Ein Dauerthema sind die Gehwege. Die meisten sind mit zehn bis 15 Zentimeter viel zu hoch für Menschen mit Rollatoren oder auch mit Kinderwagen. Wir haben daher eine Vereinbarung mit der Stadt, dass dort, wo neue Straßenzüge angelegt werden, die Bordsteine abgesenkt werden. Um die Umsetzung zu beschleunigen, werden wir immer wieder beim Oberbürgermeister und beim Baubürgermeister vorstellig. Zudem sind wir immer dran, Sponsoren zu finden, um weitere Bänke aufstellen zu können. Und die Busverbindungen sind noch schwierig.

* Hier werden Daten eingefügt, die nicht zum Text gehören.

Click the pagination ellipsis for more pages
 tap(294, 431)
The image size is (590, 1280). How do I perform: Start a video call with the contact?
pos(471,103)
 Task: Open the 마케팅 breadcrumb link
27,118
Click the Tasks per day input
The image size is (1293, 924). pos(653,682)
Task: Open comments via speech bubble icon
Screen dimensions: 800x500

Denn wenn man Ältere auffordert, sich nicht mehr ans Steuer zu setzen, dann müssen sie anderweitig die Möglichkeit haben, zum Arzt oder zum Einkaufen zu fahren.
Was wünschen Sie sich für die nächsten 15 Jahre Stadtseniorenrat?
Ich wünsche mir, dass es weiterhin Menschen gibt, die Zeit mitbringen und die Sache genauso mit Herzblut verfolgen, und dass das Miteinander von Jung und Alt noch besser wird, es mehr Verständnis füreinander gibt und auch Junge, die gehandicapt sind, miteingebunden werden. Zudem hoffe ich, dass wir den Standard dessen, was wir bisher umgesetzt haben, auch halten können. Durch das Ehrenamt können wir das finanzieren. Und ich wünsche mir, dass möglichst viele gesund bleiben und trotz ihrer Zipperlein rausgehen und beispielsweise in den Singkreis kommen.